Work task →
Only what runs from the line with "The width and" to the end of the data should appear in the answer, exactly as written and without pictures.

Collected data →
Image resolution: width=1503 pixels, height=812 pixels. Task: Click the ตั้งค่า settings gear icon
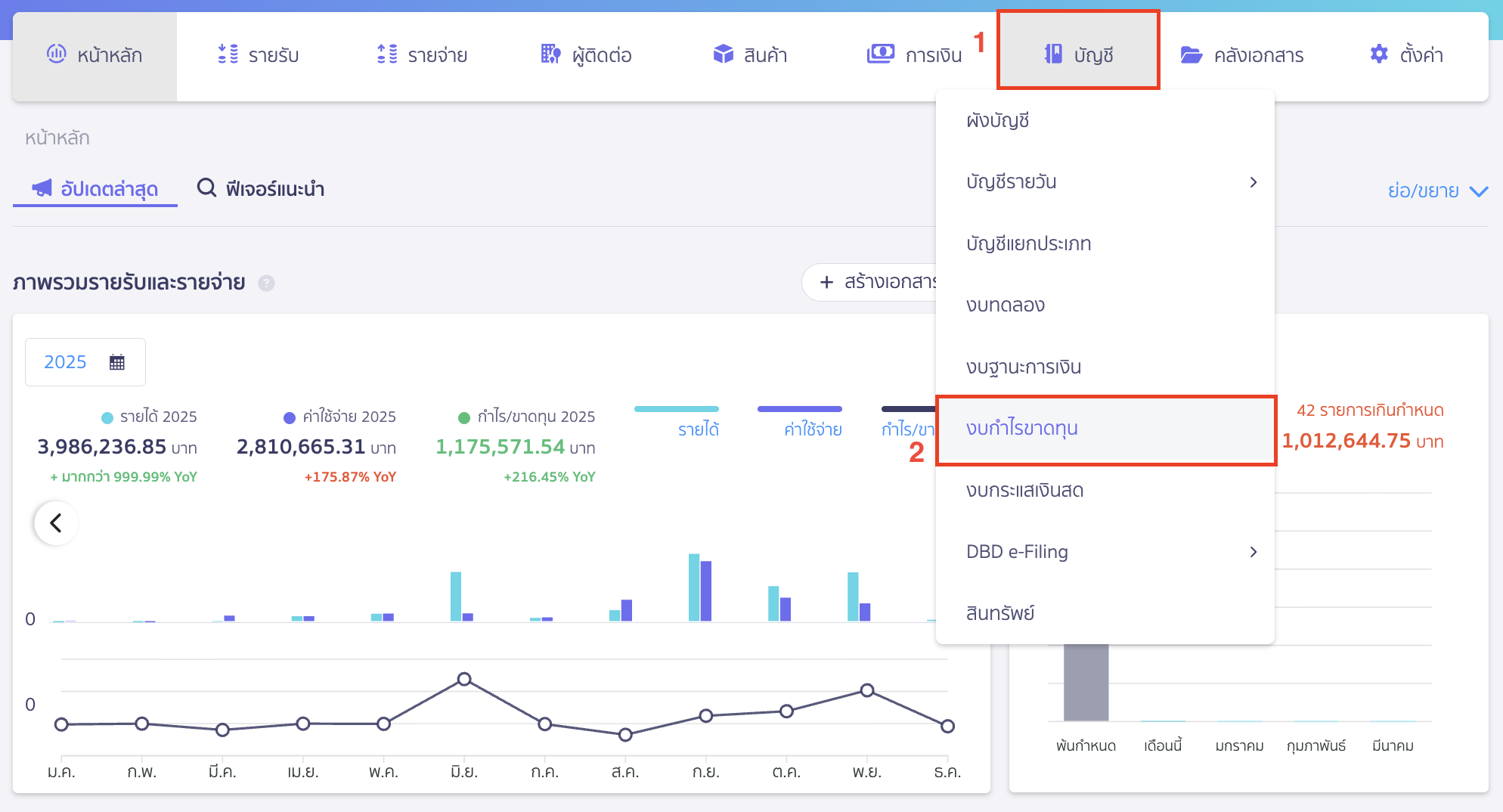[1377, 54]
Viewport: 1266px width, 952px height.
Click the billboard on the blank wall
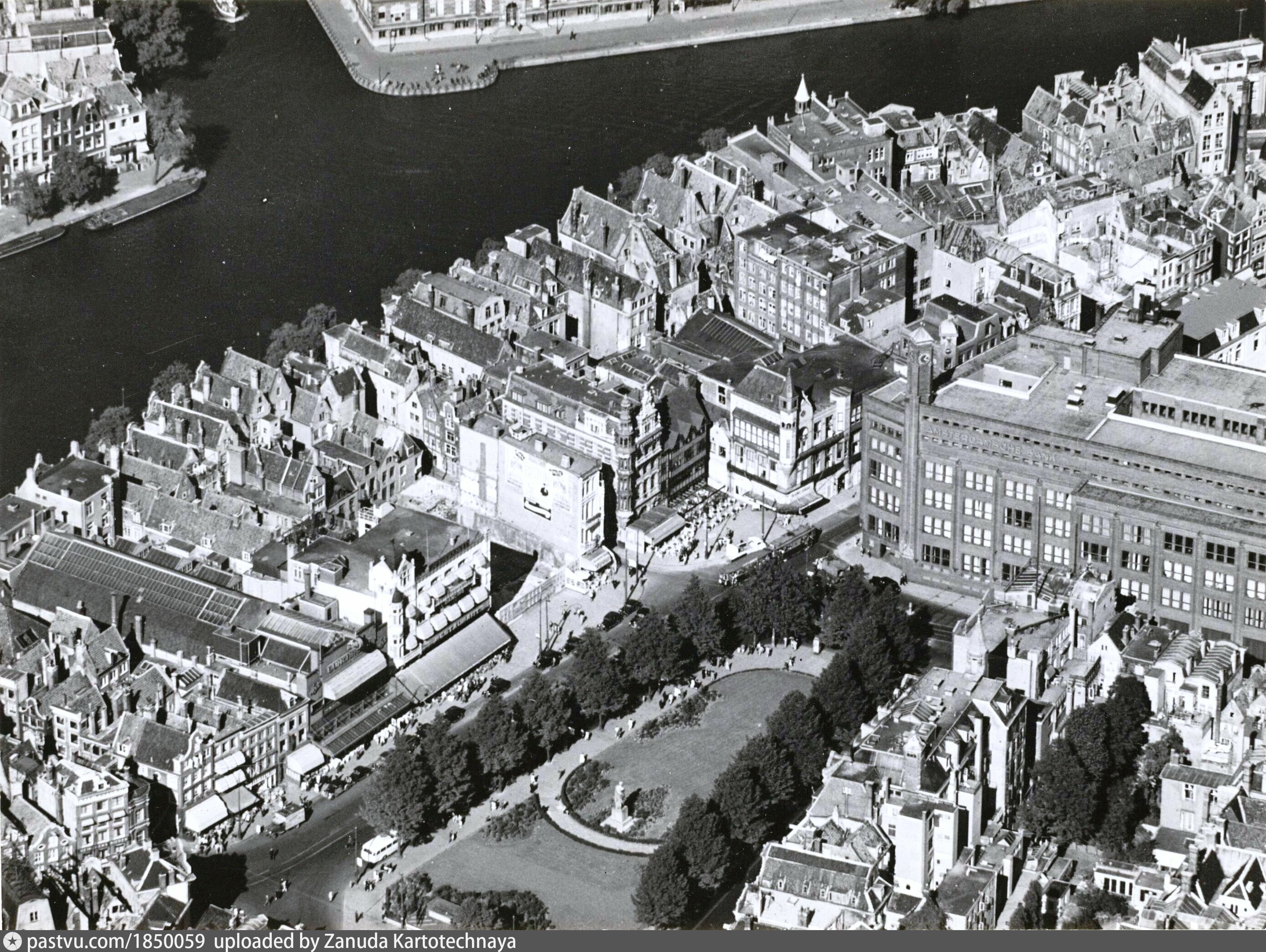(x=537, y=491)
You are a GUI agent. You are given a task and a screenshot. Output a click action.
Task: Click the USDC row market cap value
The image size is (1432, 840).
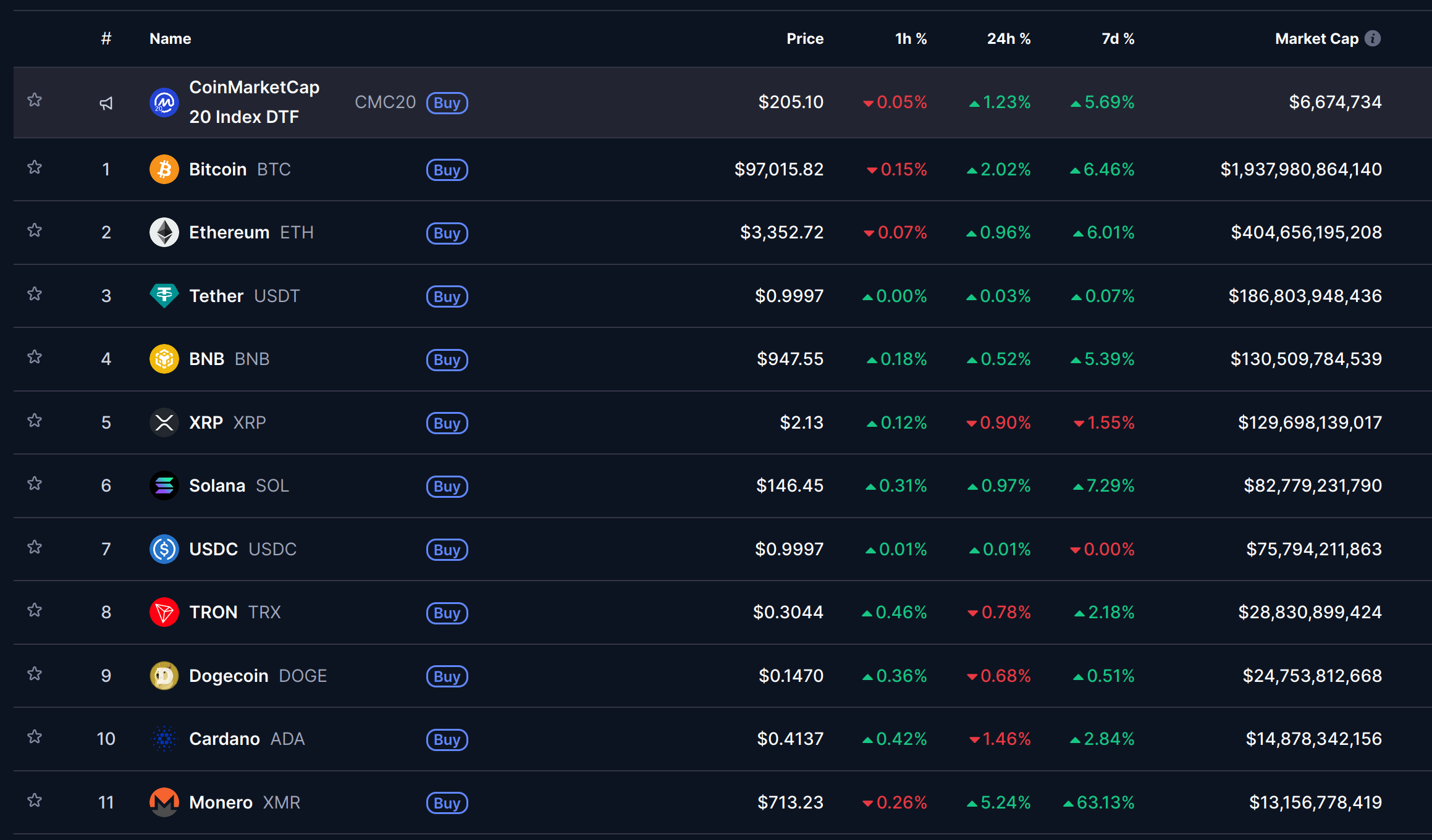(1313, 549)
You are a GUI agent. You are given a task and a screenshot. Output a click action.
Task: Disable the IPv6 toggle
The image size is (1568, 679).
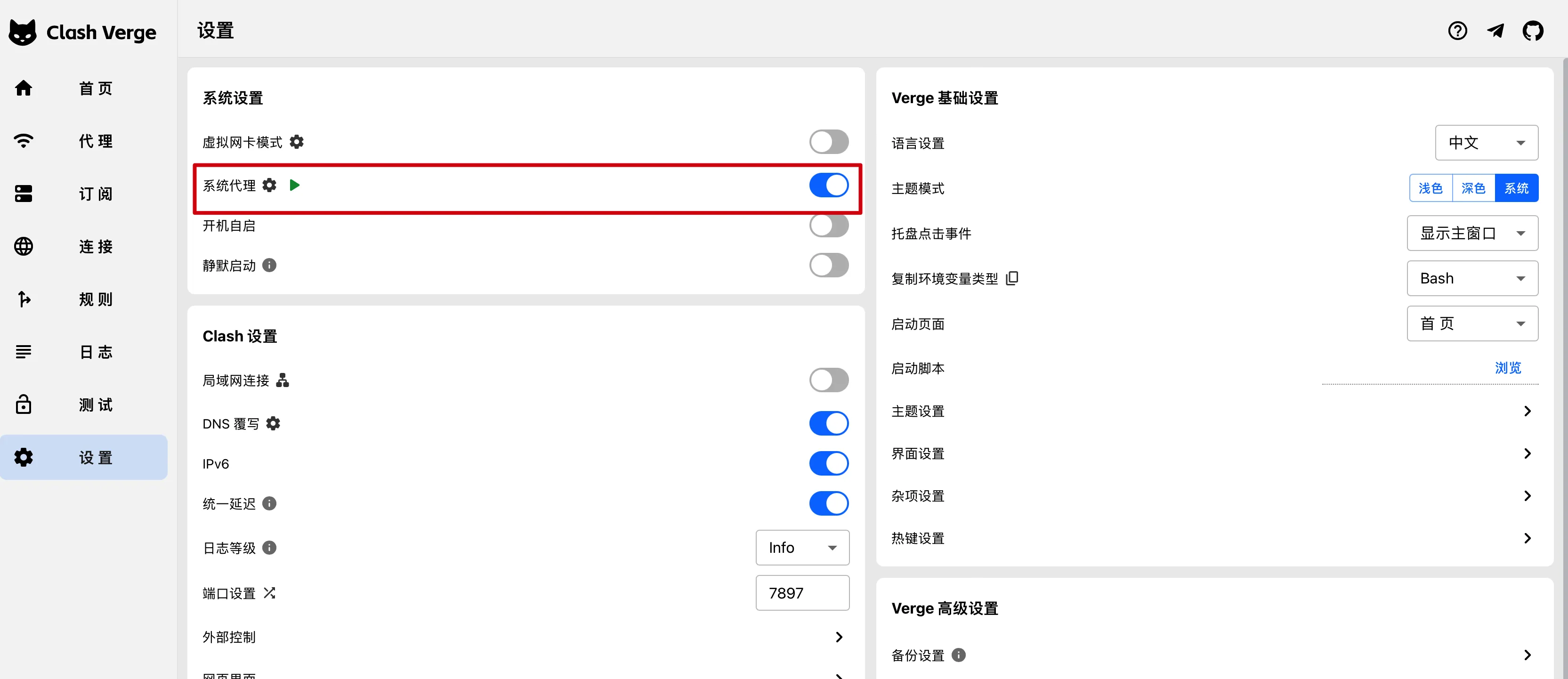point(829,463)
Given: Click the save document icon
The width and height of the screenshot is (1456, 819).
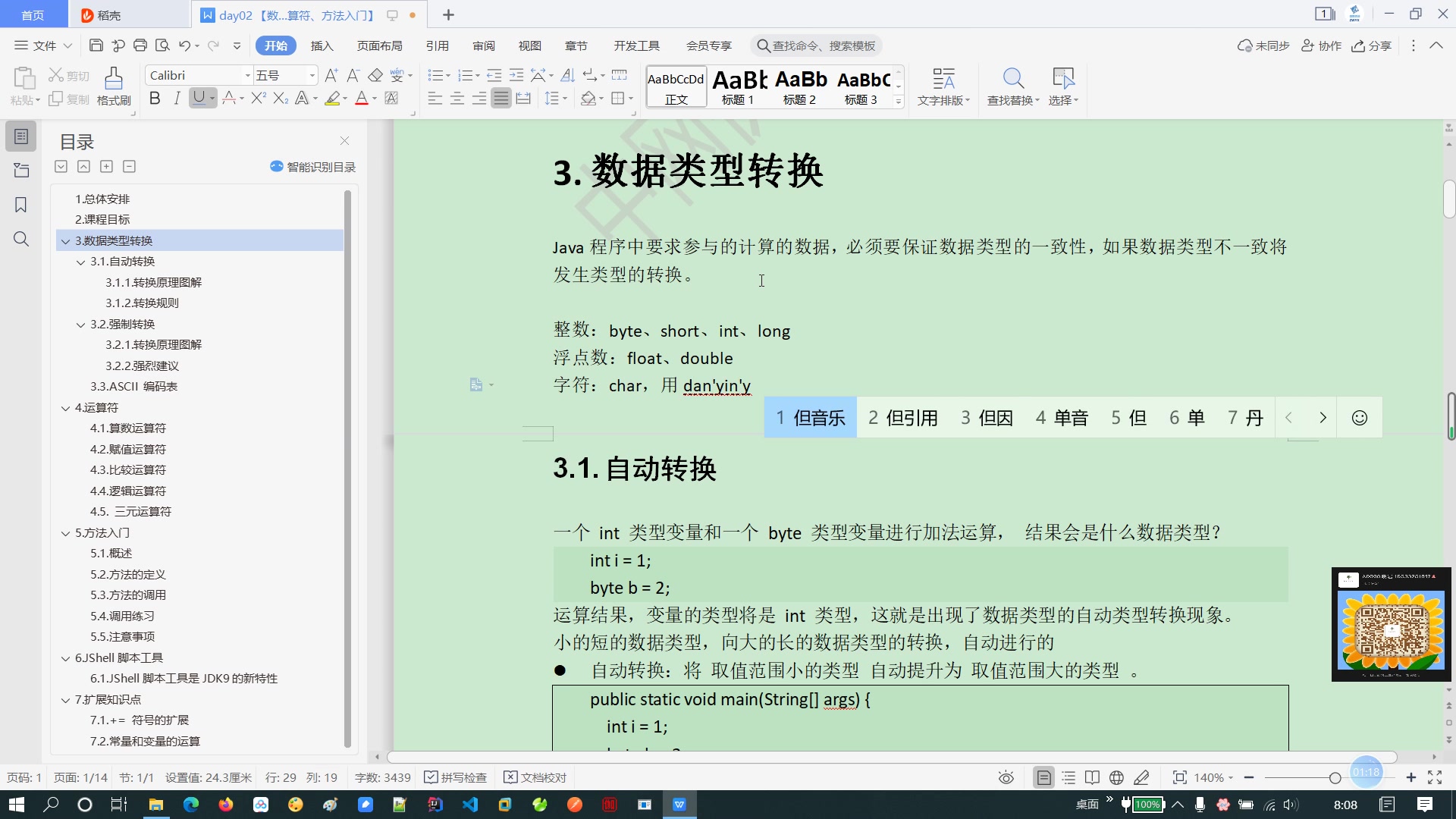Looking at the screenshot, I should tap(96, 46).
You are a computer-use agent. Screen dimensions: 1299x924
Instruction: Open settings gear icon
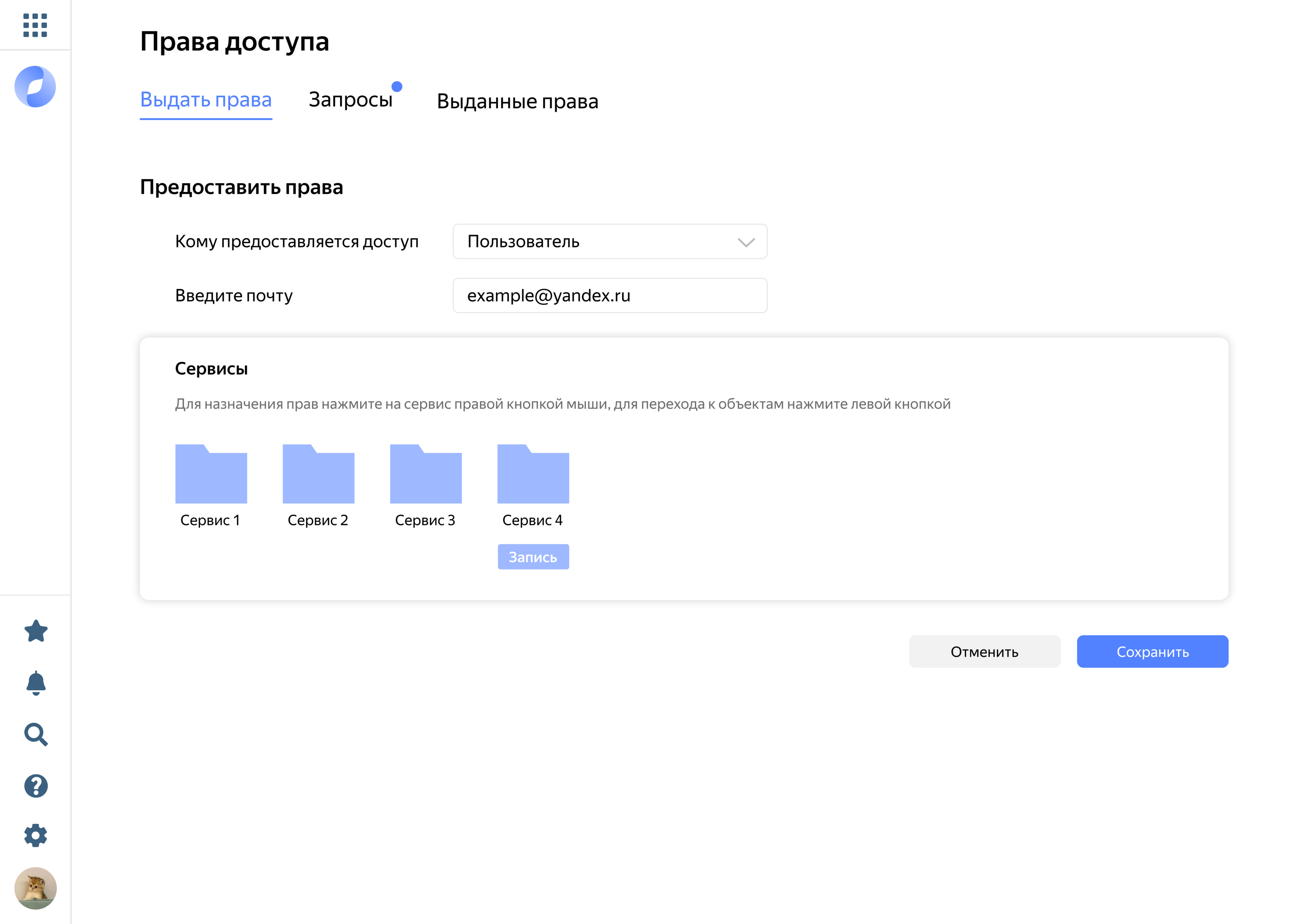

Answer space →
The width and height of the screenshot is (1456, 819).
Looking at the screenshot, I should tap(96, 46).
You are a computer-use agent. Screen dimensions: 1299x924
Instruction: Open settings gear icon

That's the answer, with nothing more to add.